世界遺産登録を目指す台湾の自然・文化遺産(上)

2011/10/04
金瓜石の夜景。(孔世龍撮影、中華民国交通部観光局提供)

行政院文化建設委員会(文建会)は、2003年と2009年の2度に渡り、世界遺産登録を目指す台湾の自然・文化遺産を選出し、18カ所の「世界遺産の潜在ポイント」と定めた。台中文化創意産業パークでは10月7日から31日まで、これら自然・文化遺産の世界遺産登録申請作業を担当する文建会の文化資産総管理処準備室(文資処)が主体となって、同18カ所を紹介する展示会「台湾世界遺産潜在ポイント特別展」を開催する。同展をきっかけに、自然・文化遺産の国際的な水準での保存を各地方に促し、産業界や国際社会に向けても、台湾の自然・文化遺産の世界遺産登録に対する支援を呼び掛ける方針だ。
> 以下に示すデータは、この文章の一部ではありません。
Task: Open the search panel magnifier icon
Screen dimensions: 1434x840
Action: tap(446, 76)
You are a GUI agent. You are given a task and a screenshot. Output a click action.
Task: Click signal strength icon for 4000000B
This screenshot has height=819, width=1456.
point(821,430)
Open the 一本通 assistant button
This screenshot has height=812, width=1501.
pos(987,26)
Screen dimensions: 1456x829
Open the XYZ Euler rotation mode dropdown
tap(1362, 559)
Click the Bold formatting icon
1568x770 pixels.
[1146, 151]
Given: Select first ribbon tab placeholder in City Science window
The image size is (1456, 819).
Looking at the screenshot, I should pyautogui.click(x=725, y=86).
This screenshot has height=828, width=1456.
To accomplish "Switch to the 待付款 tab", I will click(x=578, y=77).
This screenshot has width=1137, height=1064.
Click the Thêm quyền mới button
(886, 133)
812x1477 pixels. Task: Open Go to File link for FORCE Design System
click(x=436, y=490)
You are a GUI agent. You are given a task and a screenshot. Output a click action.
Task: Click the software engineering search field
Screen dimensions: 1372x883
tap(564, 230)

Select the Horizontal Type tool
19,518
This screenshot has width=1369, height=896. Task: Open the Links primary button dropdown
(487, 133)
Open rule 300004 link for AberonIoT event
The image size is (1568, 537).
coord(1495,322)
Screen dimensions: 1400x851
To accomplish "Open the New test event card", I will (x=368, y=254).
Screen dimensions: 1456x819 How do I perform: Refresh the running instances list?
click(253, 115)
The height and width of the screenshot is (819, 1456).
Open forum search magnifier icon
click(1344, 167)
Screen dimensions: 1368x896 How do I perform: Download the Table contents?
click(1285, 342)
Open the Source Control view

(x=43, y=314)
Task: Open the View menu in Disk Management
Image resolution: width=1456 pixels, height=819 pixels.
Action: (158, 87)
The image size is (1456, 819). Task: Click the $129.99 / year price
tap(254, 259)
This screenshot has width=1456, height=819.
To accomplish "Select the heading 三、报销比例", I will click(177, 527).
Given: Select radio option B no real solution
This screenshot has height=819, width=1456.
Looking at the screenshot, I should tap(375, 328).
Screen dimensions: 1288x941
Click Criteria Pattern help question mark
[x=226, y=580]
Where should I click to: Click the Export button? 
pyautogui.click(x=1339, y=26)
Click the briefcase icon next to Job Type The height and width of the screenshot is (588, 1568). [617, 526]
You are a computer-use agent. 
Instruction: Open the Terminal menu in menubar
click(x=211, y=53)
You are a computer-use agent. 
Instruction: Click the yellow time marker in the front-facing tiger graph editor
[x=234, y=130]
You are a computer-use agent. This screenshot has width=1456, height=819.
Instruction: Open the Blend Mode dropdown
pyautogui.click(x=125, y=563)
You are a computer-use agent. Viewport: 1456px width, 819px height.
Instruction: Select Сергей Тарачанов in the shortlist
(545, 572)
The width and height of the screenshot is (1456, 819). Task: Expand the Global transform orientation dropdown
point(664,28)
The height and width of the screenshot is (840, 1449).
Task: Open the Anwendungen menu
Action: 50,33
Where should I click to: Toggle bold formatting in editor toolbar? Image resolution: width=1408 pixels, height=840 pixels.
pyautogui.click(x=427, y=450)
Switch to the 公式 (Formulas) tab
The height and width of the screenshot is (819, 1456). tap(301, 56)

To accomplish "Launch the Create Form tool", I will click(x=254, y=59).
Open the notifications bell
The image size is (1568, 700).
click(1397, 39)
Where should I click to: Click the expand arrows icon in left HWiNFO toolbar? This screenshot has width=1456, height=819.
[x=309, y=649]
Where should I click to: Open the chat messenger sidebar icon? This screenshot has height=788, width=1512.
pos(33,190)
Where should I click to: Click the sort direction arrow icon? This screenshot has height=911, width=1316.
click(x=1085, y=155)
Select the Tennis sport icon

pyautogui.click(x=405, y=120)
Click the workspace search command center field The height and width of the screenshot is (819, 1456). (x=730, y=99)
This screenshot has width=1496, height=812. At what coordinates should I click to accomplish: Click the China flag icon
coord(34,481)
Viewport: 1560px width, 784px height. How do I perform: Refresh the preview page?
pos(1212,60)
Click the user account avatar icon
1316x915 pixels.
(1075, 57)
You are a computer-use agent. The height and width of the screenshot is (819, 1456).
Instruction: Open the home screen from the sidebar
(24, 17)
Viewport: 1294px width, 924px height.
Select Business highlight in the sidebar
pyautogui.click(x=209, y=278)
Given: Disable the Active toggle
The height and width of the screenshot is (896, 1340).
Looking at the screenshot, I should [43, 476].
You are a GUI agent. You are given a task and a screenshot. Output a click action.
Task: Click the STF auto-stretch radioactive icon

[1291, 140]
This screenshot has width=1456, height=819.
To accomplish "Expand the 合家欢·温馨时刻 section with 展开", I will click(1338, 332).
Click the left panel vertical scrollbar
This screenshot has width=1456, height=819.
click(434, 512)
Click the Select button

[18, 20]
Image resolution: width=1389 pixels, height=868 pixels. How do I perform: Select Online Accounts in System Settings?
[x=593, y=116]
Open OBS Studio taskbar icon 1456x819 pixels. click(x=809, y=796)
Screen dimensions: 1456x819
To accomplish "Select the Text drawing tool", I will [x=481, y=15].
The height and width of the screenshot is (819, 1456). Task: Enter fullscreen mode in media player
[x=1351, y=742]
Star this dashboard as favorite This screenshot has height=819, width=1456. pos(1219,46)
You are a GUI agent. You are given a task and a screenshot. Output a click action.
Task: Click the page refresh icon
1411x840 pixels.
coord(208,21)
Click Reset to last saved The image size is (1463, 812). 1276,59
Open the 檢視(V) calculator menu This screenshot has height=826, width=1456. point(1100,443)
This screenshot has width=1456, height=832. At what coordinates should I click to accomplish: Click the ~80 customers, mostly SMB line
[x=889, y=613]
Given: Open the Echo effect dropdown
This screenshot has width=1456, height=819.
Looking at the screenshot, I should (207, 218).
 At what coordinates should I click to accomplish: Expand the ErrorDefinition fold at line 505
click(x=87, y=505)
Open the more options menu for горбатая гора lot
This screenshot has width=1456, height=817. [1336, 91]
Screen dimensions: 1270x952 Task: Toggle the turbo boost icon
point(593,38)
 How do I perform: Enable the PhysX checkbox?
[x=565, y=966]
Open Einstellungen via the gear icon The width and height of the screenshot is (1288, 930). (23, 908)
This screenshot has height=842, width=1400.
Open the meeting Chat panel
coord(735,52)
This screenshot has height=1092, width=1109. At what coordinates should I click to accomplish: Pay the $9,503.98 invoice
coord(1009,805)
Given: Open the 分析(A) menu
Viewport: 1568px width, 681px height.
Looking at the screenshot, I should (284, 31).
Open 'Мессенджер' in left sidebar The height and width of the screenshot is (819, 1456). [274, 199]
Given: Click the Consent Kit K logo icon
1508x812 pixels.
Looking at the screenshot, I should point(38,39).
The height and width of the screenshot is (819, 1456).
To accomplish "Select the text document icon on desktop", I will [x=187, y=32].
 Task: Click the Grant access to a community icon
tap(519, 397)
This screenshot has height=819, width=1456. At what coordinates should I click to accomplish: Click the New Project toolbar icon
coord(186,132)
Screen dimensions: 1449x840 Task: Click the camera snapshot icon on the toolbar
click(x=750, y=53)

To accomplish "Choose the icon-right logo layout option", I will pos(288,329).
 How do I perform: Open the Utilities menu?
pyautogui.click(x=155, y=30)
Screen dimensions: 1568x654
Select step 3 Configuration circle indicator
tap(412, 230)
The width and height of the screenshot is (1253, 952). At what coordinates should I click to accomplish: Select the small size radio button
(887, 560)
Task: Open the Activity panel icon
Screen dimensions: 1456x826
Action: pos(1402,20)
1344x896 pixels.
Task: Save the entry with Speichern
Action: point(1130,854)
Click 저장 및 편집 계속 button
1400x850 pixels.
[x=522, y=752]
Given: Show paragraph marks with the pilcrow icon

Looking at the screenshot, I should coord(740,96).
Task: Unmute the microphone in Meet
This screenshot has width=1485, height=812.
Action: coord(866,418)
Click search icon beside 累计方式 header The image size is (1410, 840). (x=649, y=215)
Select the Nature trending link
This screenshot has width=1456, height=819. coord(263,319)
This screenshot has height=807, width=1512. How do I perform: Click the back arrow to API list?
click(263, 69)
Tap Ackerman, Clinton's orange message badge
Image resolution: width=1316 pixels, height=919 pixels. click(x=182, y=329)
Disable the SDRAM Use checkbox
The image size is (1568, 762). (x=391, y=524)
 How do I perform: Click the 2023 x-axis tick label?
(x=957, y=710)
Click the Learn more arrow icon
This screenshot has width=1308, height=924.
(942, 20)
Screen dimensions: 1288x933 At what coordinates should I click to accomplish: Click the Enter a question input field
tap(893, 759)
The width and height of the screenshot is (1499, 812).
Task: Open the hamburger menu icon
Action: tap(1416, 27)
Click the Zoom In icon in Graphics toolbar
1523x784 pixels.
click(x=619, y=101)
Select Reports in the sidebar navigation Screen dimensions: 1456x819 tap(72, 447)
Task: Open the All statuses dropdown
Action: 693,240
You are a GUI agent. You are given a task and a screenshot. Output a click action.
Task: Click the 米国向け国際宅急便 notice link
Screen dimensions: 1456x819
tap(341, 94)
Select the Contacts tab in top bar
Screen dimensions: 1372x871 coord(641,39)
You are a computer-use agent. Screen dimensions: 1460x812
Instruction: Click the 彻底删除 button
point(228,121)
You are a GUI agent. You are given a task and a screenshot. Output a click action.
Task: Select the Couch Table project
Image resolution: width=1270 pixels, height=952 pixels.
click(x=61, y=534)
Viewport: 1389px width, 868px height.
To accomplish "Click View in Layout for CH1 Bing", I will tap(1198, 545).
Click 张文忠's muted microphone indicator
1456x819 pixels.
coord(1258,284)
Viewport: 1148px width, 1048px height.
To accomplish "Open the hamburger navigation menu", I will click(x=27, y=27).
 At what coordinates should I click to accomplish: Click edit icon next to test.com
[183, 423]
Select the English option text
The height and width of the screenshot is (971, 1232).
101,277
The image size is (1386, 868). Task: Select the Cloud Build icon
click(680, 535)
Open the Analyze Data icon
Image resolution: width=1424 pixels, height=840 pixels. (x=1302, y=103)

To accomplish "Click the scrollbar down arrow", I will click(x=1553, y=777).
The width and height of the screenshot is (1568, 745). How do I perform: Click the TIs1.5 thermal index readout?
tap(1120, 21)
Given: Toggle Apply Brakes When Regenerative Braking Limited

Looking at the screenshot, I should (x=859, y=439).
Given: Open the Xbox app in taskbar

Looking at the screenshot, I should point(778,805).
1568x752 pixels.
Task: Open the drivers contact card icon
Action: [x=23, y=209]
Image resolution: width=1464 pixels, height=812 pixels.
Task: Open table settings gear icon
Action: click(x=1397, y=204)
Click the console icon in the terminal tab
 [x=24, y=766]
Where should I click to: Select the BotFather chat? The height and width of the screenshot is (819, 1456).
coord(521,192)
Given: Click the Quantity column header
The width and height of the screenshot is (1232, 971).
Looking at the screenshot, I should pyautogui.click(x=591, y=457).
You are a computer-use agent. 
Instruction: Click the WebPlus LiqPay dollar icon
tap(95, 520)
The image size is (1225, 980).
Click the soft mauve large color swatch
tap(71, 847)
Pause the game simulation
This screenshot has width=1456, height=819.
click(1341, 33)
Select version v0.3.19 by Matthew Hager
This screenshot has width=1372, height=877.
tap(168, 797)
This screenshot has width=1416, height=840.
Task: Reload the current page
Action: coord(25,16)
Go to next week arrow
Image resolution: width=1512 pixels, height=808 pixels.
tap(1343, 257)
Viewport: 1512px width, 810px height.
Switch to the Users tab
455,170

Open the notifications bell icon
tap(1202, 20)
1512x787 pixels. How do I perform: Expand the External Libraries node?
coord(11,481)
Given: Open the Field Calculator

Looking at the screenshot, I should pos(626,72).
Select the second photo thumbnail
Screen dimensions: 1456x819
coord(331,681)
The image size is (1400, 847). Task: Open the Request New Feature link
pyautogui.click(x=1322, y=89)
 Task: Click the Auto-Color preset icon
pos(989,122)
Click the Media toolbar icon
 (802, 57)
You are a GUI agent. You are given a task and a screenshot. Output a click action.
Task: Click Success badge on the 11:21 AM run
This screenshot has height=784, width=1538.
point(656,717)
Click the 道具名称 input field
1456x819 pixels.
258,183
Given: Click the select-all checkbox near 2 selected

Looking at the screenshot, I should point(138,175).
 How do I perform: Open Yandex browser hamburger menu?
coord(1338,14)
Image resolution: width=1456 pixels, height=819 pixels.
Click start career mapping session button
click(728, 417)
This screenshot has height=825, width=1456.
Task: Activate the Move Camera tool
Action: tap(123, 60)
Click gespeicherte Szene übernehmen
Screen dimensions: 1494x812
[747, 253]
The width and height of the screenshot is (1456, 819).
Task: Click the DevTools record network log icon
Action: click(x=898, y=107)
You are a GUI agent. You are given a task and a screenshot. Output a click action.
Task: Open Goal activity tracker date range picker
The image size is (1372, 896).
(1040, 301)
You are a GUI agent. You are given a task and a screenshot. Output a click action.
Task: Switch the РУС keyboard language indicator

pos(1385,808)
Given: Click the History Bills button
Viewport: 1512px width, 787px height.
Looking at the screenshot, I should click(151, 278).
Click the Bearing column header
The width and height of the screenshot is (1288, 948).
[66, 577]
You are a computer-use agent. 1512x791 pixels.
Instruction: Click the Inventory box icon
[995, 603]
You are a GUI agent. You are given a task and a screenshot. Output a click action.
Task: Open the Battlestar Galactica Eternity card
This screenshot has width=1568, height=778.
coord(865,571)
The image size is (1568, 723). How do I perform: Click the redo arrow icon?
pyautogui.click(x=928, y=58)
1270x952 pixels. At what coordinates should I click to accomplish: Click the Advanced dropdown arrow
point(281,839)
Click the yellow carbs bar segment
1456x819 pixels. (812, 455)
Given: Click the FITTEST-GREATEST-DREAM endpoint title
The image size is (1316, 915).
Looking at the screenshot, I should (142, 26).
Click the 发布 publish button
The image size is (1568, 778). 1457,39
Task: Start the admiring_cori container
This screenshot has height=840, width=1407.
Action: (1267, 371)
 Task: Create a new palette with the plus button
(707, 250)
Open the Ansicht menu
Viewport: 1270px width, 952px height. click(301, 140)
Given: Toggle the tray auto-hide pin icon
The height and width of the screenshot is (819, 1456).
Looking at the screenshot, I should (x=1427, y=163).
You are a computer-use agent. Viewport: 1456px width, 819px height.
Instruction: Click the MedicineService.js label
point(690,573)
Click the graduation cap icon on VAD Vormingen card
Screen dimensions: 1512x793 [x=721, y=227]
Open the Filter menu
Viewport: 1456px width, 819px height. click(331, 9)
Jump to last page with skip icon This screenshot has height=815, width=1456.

本サイトでは2度に分け、これら18カ所の概要と、世界遺産登録に有力と考えられる特色を紹介する。1回目は東部を中心とする9カ所。

(1)淡水・紅毛城および周辺の歴史建築群(新北市)

淡水はもともと先住民族のケタガラン族が住み、漢民族が開拓、その後オランダ人による貿易で発展し、宗教や建築、医療など西洋文化が取り入れられる拠点となった。また河川があるため交通の要衝ともなり、商業施設は沿岸部に、宗教施設や学校などが山あいに建てられ、全体として極めてユニークな集落を形成している。また欧州人が活動した都市エリアと対照をなすように、地元の住民の暮らしと文化が記憶として継承されていることも世界遺産登録の条件に合致している。

(2)金瓜石集落(新北市)

集落全体が金鉱にまつわる産業を中心とした歴史的、文化的遺産であり、地質や生育する植物なども研究対象となっている。特に金山の鉱区や輸送手段、冶金(やきん)施設などは生きた台湾の鉱業史である。一方、日本統治時代の高級官僚が住んだ日本家屋や、金山のトロッコなどが保存の危機にさらされていることも、世界遺産の条件に合致している。

(3)太魯閣国家公園(花蓮県、南投県、台中市)

太魯閣渓谷は厚さ1,000メートル以上、距離にして10キロメートル以上に及ぶ大理石の岩層が分布、石灰岩の生成と大理石の形成過程から台湾で最古の地質をみることができる。またフィリピン海プレートとユーラシアプレートが衝突し地殻が常に上昇、同時に立霧渓の流れに常に侵食され、雄大で特殊な地形が形作られている。さらに海抜の高低差の大きさと、高山で周囲から隔離された環境には、珍しく特徴ある植物が生息し、人の手が加わらない原生林が極めて多様な動植物を育んでいる。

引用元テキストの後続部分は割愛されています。